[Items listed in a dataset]
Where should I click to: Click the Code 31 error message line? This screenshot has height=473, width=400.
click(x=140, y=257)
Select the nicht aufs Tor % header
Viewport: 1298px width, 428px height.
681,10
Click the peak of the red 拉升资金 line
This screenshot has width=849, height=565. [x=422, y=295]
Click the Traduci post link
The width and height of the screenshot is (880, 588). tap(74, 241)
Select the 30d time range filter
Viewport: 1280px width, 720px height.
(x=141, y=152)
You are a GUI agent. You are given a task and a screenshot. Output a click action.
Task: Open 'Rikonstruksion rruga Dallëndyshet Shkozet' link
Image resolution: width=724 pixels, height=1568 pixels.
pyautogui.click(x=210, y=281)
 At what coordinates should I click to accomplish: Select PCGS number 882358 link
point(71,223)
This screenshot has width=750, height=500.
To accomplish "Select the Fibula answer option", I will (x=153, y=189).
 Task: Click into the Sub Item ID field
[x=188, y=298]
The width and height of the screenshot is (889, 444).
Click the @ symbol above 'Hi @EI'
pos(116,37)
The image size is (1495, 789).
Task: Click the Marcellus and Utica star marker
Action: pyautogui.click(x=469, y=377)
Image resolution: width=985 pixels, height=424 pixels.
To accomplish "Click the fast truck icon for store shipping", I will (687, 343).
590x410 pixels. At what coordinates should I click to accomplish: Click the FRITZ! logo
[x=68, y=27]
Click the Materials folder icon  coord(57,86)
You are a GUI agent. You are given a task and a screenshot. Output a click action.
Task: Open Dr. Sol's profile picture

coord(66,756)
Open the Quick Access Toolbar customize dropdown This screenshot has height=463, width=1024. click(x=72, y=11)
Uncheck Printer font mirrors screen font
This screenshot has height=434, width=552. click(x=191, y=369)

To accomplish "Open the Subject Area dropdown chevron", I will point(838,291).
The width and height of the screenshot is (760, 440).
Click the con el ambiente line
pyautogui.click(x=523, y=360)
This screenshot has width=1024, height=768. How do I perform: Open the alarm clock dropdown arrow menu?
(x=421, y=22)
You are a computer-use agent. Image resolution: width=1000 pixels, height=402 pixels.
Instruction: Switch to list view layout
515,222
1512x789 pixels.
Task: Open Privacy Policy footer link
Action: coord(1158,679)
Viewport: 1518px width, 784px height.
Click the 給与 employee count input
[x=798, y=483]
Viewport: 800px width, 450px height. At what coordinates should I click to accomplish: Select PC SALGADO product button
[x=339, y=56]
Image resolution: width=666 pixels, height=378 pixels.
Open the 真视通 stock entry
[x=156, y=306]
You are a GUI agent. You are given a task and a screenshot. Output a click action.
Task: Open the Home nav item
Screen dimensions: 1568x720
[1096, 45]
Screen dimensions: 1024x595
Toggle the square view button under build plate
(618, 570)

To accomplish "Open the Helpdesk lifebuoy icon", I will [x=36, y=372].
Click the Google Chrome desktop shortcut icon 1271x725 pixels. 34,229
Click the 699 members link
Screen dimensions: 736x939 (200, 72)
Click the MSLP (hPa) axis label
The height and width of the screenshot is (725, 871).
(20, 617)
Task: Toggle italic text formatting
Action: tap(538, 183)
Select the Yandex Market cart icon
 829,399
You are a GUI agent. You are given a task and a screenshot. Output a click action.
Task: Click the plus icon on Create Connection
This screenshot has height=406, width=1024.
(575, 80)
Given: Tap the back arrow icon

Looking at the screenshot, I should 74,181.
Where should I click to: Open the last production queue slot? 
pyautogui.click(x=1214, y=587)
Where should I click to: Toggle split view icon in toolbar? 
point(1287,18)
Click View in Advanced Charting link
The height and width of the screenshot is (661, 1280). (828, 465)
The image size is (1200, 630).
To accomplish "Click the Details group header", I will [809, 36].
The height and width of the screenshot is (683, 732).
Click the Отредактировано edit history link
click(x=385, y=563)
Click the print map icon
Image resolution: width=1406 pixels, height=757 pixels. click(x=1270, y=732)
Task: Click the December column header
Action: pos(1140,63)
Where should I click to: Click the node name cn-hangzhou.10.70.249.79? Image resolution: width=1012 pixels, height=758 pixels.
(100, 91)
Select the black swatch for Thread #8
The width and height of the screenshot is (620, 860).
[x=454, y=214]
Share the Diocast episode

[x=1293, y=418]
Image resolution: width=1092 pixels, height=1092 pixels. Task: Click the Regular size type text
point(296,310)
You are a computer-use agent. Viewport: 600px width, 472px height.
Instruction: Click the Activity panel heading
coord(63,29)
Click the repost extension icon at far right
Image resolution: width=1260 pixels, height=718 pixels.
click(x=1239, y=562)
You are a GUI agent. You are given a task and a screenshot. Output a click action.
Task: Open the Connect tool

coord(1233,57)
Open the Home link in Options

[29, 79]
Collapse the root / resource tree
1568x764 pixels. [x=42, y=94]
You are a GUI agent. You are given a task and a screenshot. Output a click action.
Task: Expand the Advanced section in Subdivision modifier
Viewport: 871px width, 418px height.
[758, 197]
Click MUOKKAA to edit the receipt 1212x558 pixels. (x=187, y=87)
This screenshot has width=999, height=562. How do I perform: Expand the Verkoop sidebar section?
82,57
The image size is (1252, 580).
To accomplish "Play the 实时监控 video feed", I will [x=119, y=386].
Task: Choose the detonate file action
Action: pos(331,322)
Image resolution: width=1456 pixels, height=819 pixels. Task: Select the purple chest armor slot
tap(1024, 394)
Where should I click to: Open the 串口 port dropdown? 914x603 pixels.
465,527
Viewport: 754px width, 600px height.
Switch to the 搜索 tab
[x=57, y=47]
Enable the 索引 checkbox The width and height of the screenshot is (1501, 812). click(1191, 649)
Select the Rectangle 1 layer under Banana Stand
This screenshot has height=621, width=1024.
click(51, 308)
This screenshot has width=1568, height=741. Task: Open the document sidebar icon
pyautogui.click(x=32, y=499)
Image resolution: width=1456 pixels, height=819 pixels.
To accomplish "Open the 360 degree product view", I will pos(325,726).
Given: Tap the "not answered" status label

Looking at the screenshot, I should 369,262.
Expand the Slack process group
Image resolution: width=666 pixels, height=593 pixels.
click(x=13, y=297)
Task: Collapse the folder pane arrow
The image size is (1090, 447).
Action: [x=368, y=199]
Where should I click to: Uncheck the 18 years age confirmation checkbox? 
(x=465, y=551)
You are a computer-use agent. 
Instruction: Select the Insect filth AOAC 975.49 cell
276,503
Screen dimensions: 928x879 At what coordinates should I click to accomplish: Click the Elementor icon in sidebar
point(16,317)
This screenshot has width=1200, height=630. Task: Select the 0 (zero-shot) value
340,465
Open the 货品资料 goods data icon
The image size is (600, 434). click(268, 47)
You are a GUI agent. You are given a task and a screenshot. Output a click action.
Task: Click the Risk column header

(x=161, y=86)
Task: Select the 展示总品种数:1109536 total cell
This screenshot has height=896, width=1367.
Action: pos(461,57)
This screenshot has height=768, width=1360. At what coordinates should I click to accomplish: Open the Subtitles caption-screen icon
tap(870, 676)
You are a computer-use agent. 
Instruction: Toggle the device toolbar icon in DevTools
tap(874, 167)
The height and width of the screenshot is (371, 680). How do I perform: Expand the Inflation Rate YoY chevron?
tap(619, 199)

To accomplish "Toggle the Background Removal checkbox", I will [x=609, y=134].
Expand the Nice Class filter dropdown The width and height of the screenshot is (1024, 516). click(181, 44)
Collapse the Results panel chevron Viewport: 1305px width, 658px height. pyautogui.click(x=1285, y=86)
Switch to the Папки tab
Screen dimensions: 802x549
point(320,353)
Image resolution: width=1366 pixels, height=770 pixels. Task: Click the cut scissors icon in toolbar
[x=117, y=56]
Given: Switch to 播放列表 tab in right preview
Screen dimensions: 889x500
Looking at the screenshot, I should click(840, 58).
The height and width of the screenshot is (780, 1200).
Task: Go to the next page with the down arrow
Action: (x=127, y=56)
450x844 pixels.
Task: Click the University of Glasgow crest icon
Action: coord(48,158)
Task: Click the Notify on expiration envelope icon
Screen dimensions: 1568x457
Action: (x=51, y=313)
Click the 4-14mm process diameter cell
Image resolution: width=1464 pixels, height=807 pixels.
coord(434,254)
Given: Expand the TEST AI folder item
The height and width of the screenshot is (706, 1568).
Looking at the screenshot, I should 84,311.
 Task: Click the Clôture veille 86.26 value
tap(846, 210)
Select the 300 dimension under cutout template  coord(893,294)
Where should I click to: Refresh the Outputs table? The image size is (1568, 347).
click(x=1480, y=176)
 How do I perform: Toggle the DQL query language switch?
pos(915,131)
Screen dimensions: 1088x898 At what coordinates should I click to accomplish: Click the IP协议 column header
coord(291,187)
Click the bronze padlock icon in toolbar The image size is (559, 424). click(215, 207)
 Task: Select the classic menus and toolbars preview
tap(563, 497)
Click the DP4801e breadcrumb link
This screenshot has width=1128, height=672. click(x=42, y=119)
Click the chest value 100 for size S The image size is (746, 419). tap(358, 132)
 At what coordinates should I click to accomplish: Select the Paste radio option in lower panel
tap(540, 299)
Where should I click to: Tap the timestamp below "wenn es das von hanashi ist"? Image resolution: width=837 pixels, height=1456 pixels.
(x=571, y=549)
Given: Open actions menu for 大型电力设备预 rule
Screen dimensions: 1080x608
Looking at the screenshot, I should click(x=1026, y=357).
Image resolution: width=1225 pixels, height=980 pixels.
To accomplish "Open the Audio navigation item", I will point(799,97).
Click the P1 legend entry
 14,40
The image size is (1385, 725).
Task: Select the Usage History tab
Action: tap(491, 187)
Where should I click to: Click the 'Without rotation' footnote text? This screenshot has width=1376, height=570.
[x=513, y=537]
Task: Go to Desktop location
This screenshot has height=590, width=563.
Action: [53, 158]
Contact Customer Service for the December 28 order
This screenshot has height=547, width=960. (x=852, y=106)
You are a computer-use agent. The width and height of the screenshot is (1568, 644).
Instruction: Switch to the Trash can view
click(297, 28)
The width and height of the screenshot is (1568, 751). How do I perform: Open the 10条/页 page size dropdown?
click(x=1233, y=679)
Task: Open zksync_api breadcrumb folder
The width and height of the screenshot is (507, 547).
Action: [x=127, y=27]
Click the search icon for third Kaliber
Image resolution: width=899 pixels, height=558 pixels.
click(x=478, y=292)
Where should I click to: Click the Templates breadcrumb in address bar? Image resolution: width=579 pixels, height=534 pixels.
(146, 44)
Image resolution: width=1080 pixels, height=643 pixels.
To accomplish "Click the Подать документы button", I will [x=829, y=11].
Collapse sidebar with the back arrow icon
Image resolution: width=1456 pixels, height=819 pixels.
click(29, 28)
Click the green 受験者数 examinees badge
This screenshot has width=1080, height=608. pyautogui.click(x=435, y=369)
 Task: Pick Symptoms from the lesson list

=== EXERCISE DETAILS ===
Only lines that contain the string "right" count; pick each one out of the records and copy it.

=== ANSWER SECTION ===
Click the repost extension icon at far right
Given: Switch to 播放列表 tab in right preview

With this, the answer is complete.